The correlation coefficient for the heights and weights of ten offensive backfield football players was determined to be \(r=.8261\) a. What percentage of the variation in weights was explained by the heights of the players? b. What percentage of the variation in heights was explained by the weights of the players? c. Is there sufficient evidence at the \(\alpha=.01\) level to claim that heights and weights are positively correlated? d. What is the attained significance level associated with the test performed in part (c)?

Short Answer

Expert verified
a) 68.24%, b) 68.24%, c) Yes, there is significant evidence, d) P-value is much less than 0.01.

Step by step solution

01

Understanding R-squared for Variation Percentage

The correlation coefficient \( r \) provides information about the strength of a linear relationship between two variables.
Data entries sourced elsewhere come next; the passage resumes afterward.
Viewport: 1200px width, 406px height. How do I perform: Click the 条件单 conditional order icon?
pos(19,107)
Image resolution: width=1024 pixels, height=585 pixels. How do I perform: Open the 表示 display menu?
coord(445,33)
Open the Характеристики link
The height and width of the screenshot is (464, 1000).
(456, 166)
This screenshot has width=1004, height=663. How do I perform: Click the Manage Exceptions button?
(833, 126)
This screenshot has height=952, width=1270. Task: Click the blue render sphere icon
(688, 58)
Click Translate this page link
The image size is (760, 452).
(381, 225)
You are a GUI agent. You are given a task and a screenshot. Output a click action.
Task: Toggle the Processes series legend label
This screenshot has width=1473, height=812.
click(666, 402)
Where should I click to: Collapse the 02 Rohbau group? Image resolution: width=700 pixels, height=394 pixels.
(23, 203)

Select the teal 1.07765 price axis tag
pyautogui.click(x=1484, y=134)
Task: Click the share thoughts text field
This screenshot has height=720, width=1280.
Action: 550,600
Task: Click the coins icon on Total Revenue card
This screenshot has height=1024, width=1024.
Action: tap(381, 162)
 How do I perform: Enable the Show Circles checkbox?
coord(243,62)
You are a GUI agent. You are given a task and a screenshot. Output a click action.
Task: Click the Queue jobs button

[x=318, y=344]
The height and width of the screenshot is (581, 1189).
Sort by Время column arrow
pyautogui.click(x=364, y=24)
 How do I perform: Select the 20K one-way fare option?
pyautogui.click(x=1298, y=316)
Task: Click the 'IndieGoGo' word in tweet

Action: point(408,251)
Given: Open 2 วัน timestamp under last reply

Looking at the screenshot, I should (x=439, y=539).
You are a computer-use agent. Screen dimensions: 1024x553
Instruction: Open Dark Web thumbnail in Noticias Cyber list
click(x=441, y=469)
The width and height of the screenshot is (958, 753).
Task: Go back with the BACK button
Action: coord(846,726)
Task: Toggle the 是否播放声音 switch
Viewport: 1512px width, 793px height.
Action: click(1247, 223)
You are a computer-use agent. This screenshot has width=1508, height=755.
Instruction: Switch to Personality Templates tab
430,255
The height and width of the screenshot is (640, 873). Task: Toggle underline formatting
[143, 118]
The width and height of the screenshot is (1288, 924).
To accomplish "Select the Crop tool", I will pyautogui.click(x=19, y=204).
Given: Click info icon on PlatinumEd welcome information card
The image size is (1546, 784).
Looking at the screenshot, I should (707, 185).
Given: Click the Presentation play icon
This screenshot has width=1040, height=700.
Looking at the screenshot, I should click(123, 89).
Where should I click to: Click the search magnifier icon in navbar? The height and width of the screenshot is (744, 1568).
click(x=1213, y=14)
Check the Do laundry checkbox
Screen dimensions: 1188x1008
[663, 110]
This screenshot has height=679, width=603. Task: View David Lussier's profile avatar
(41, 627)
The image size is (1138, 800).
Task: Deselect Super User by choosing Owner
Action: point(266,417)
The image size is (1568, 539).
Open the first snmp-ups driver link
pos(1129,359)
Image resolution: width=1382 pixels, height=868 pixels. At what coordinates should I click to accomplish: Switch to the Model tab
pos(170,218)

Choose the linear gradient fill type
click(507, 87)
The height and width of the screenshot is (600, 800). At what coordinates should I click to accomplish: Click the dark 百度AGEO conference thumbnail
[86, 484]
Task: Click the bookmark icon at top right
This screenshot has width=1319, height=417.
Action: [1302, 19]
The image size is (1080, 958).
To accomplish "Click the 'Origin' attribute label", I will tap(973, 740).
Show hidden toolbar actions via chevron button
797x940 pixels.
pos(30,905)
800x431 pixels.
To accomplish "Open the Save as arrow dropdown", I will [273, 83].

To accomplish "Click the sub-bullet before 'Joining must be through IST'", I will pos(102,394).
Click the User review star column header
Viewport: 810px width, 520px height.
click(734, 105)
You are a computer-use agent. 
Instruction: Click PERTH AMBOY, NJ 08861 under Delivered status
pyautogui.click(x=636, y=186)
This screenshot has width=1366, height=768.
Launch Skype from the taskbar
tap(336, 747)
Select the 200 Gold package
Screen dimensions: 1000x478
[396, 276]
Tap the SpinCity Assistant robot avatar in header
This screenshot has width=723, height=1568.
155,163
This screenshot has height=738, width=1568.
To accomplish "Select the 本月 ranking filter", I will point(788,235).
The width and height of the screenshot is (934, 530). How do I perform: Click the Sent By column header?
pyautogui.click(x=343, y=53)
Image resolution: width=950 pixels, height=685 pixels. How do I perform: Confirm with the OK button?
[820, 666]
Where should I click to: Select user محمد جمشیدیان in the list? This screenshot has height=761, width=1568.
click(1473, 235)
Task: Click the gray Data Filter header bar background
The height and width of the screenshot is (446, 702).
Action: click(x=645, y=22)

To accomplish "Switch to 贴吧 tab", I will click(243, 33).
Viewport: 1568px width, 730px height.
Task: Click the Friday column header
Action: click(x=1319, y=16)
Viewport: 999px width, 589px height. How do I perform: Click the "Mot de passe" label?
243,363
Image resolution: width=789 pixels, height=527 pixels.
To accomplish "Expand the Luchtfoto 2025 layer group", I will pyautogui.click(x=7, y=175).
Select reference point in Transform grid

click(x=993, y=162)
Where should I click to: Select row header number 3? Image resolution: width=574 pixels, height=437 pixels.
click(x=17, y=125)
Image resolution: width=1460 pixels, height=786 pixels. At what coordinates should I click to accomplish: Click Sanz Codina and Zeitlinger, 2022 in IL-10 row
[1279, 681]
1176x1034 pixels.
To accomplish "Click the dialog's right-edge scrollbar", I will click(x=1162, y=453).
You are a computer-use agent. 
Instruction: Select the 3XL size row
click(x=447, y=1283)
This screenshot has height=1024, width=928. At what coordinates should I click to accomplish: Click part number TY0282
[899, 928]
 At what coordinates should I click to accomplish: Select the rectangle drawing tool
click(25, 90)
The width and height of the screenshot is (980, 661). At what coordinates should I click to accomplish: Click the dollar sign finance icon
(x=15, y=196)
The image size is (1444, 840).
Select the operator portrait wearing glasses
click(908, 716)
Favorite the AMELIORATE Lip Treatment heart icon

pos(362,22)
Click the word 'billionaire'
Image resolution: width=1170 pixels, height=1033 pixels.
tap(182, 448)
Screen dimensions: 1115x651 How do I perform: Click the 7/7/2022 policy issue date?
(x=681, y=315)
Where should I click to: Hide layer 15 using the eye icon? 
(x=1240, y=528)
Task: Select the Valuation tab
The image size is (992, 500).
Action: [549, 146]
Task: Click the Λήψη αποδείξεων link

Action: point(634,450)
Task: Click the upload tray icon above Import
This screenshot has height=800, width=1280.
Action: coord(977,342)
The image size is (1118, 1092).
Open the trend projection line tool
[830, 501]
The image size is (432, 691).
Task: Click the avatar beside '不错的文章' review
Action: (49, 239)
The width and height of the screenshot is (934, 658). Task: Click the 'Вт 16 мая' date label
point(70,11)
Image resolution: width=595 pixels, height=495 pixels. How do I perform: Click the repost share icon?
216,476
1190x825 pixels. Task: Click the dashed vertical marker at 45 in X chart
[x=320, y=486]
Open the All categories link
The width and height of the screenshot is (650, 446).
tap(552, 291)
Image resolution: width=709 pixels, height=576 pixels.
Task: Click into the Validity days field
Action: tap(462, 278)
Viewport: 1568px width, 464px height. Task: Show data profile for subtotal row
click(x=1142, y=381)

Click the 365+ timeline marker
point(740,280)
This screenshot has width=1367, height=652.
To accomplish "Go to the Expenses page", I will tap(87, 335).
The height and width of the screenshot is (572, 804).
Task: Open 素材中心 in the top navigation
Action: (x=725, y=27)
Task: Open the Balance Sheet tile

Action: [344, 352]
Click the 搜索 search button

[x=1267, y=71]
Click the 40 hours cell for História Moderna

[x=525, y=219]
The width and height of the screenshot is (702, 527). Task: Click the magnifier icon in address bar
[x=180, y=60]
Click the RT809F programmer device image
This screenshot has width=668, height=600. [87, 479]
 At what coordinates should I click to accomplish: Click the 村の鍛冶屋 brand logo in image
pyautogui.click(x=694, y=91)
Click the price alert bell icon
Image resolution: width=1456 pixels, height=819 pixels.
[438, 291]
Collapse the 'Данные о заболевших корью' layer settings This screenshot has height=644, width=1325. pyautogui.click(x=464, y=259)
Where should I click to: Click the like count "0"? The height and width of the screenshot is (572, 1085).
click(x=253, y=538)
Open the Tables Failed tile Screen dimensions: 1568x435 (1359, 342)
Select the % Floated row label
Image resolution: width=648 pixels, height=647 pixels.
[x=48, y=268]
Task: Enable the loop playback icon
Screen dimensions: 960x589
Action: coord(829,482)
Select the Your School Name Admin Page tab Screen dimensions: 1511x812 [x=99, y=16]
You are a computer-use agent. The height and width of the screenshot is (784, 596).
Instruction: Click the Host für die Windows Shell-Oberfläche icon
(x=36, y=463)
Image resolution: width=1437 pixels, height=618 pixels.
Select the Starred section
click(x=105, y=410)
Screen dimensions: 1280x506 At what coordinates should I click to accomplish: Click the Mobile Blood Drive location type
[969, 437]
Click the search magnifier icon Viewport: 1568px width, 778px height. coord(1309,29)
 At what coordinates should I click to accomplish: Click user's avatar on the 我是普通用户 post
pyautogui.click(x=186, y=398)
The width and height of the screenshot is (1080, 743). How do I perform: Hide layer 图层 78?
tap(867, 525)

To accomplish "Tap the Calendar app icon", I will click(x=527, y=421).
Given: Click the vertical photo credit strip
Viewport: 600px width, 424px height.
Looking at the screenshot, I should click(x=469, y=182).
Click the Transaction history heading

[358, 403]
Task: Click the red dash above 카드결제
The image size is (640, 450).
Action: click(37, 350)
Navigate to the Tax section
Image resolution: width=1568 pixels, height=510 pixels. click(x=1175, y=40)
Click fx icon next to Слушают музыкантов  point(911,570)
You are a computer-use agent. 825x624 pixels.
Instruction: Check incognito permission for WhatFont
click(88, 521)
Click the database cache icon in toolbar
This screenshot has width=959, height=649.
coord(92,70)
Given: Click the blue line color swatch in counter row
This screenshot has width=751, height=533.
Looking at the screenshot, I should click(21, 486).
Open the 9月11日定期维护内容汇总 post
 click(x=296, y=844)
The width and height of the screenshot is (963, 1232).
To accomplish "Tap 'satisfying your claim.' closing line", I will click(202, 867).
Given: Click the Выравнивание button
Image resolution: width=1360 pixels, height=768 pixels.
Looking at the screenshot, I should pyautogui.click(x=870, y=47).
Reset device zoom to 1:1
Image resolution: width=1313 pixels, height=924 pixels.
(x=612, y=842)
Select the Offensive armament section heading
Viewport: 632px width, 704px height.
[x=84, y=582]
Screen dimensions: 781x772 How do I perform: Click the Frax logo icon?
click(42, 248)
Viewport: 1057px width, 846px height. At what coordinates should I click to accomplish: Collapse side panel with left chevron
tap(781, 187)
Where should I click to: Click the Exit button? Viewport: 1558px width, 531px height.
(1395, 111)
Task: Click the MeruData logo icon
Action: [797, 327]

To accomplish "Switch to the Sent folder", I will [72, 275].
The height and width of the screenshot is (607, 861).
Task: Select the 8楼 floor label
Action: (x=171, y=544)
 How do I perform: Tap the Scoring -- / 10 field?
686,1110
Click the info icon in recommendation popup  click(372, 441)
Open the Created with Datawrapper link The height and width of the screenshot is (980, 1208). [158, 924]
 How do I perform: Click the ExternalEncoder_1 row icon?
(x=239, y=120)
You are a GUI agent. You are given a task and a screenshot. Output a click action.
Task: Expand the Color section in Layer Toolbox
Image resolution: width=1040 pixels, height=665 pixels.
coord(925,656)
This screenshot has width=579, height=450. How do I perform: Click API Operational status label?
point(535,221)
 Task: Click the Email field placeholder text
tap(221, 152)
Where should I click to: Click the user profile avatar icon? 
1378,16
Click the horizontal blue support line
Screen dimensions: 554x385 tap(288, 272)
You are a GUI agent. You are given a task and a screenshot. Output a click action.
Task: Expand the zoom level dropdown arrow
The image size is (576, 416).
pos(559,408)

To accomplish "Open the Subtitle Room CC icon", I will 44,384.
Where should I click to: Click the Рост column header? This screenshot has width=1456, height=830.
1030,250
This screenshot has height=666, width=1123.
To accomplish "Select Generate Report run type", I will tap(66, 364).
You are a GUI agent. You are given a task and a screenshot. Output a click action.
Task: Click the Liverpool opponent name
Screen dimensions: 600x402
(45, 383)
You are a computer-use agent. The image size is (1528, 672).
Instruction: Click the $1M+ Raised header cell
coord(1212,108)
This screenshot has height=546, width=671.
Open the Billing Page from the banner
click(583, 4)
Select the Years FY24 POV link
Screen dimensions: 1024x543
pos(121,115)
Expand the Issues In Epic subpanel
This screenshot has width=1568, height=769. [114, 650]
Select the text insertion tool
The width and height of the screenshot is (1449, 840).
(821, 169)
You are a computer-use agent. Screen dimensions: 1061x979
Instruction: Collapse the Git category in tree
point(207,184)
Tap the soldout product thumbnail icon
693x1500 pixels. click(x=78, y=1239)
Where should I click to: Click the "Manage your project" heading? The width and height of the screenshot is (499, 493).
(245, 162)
To find the percentage of the variation explained, we calculate the square of \( r \), known as \( R^2 \). In this case, \( r = 0.8261 \). The formula is \( R^2 = r^2 \).
02

Calculate R-squared

Calculate \( R^2 \) by squaring the correlation coefficient: \[ R^2 = (0.8261)^2 = 0.6824. \] This means 68.24% of the variation in weights is explained by the heights.
03

Answer for Part (b)

Since \( R^2 \) measures the proportion of the total variation in one variable explained by another, the same percentage (68.24%) of the variation in heights is explained by the weights. Hence, 68.24% of the variation in heights is explained by weights.
04

Conducting Hypothesis Test for Correlation

For part (c), we perform a hypothesis test for correlation. **Null Hypothesis**: \( H_0: \rho = 0 \) (no correlation). **Alternative Hypothesis**: \( H_a: \rho > 0 \) (positive correlation). We use a t-test to check the significance of correlation with \( \alpha = 0.01 \). The t-statistic is calculated as \[ t = \frac{r\sqrt{n-2}}{\sqrt{1-r^2}}, \] where \( n \) is the sample size (10).
05

Calculate Test Statistic

Substitute the known values into the t-statistic formula. Here, \( n = 10 \), so: \[ t = \frac{0.8261 \times \sqrt{10-2}}{\sqrt{1-0.6824}} = \frac{0.8261 \times 2.828}{0.5599} \approx 5.048. \]
06

Determine Critical Value and Decision

For a right-tailed test at \( \alpha = 0.01 \) and 8 degrees of freedom (\( n-2 \)), the critical value from the t-distribution table is approximately 2.896. Since \( t = 5.048 \) is greater than 2.896, we reject the null hypothesis.
07

Conclusion for Correlation Test

There is sufficient evidence to claim that heights and weights are positively correlated at the \( \alpha = 0.01 \) significance level.
08

Attained Significance Level (P-value)

The attained significance level is the P-value corresponding to the calculated \( t \) statistic. Using statistical software or a t-table, find the P-value for \( t = 5.048 \) with 8 degrees of freedom. It is significantly less than 0.01, indicating strong evidence against \( H_0 \).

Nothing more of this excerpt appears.